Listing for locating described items
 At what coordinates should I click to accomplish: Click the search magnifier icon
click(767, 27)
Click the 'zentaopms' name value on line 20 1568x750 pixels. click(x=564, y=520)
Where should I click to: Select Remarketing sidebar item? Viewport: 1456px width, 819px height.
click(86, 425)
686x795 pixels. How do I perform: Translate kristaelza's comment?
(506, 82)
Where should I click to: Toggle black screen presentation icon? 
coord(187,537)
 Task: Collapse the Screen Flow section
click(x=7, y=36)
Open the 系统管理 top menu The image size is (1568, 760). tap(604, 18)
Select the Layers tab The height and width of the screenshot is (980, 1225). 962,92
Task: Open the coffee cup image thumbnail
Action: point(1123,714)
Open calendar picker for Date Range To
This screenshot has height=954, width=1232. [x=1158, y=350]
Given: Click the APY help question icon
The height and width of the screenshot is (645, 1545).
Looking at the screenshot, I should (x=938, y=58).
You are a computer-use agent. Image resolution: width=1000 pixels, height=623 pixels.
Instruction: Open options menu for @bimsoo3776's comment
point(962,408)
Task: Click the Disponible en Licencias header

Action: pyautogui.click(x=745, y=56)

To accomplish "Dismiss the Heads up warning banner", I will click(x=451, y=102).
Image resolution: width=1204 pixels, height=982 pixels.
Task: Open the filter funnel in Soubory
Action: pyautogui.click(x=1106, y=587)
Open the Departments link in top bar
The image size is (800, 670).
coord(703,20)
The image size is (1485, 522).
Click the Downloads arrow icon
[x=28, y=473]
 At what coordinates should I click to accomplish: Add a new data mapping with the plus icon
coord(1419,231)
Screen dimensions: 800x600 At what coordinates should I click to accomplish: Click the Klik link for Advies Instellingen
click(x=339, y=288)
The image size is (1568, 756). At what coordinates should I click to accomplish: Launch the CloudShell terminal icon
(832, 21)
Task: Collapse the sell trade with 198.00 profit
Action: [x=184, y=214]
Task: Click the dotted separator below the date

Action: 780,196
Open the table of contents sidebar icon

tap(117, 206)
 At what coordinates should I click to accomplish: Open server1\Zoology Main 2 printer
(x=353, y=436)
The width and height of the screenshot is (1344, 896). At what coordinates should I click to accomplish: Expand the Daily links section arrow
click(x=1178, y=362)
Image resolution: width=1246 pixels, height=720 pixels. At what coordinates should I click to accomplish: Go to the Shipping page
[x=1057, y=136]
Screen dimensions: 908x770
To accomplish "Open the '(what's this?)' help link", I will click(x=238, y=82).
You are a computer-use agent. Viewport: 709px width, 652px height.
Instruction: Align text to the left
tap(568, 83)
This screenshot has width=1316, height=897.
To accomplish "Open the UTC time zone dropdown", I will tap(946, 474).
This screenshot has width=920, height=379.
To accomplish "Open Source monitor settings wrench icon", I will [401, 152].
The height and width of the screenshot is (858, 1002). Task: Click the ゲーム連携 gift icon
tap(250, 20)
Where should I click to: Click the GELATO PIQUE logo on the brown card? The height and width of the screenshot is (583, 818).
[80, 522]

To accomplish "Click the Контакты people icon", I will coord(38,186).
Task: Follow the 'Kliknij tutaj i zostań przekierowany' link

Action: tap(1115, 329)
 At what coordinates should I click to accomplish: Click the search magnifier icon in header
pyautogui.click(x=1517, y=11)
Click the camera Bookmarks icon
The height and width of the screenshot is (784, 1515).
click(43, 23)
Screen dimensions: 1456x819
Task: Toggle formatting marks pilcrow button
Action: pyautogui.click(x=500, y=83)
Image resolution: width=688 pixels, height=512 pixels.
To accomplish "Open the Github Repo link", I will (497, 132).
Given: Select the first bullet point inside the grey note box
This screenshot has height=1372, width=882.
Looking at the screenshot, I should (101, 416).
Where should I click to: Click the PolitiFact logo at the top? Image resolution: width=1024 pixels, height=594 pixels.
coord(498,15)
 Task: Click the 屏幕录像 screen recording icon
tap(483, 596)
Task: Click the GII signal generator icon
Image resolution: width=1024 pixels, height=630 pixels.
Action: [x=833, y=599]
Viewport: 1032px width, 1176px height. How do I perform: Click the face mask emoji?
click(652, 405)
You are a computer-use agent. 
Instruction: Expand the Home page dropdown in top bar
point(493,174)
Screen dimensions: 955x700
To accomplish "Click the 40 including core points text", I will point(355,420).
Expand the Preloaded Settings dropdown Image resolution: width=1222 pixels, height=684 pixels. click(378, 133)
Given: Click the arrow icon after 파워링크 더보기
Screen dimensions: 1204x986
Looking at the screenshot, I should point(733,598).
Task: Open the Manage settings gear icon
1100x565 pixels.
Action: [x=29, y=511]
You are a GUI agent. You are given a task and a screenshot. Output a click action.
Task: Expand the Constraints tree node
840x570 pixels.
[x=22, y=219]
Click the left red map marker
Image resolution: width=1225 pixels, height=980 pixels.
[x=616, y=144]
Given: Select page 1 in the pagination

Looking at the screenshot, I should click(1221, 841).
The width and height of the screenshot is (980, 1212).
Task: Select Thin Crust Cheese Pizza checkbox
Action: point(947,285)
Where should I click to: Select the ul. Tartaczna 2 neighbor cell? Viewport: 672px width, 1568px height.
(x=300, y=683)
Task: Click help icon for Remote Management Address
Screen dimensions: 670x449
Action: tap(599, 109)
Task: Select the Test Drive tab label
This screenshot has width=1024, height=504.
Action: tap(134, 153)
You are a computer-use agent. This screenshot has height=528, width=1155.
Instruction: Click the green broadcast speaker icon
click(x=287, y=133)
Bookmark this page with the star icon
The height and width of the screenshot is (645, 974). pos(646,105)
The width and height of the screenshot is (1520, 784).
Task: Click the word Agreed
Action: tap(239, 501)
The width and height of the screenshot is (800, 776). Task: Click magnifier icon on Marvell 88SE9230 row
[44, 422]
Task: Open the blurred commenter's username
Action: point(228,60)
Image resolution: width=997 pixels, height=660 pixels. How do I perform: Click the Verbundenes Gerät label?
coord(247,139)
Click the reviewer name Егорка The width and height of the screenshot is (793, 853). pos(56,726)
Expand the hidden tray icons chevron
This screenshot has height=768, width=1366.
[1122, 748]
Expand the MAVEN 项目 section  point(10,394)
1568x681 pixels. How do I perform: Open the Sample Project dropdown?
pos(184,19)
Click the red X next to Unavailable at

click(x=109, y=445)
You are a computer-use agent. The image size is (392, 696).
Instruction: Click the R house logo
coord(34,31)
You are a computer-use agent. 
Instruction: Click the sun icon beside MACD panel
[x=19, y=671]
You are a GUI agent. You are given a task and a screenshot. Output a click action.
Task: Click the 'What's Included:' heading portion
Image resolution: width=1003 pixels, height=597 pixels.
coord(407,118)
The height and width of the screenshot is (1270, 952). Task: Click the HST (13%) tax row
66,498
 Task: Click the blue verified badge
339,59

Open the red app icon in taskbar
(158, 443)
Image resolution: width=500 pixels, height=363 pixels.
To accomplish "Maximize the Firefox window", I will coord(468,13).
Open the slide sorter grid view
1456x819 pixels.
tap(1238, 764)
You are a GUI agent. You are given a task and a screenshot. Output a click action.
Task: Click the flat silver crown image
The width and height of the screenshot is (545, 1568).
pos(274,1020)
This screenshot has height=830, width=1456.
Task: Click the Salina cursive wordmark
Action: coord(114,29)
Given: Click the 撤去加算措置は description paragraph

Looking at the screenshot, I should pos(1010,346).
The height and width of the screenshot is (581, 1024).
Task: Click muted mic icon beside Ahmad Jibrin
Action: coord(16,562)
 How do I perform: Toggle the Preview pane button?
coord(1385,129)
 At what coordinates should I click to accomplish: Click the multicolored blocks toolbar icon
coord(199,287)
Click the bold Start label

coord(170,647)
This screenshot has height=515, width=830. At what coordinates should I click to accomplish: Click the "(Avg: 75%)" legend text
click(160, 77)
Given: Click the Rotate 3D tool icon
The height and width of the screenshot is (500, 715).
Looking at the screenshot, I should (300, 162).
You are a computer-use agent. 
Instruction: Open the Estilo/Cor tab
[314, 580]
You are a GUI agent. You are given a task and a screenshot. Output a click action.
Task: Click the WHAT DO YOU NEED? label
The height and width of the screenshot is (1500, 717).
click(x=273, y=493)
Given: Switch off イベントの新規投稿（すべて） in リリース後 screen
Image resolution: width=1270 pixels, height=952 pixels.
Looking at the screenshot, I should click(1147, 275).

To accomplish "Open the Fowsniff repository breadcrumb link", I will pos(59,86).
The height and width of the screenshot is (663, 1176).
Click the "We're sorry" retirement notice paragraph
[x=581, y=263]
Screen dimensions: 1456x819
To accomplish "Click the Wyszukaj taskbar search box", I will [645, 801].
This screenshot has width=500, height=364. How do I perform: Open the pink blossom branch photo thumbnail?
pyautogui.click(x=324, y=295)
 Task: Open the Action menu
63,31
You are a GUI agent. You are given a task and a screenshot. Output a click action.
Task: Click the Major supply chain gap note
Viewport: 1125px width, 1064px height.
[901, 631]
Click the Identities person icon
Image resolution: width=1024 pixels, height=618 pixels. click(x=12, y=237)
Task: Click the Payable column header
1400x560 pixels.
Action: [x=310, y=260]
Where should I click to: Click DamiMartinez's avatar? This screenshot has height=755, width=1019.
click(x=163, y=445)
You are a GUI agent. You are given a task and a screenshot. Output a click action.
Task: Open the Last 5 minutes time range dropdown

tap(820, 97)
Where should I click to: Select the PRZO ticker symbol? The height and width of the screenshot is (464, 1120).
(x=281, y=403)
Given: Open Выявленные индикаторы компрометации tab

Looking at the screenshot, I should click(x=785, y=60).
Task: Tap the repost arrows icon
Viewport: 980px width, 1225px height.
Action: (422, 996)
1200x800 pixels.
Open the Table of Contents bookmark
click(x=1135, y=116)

TASK STATEMENT: Switch "Remarketing" to "Retargeting" in the part of the listing that opens with the line containing "Where should I click to: Select Remarketing" and closes with the line containing "click(x=7, y=36)", and reproduce only those lines, both ends included, with nothing else altered.

COMPLETED EXERCISE:
Where should I click to: Select Retargeting sidebar item? Viewport: 1456px width, 819px height.
click(86, 425)
686x795 pixels. How do I perform: Translate kristaelza's comment?
(506, 82)
Where should I click to: Toggle black screen presentation icon? 
coord(187,537)
 Task: Collapse the Screen Flow section
click(x=7, y=36)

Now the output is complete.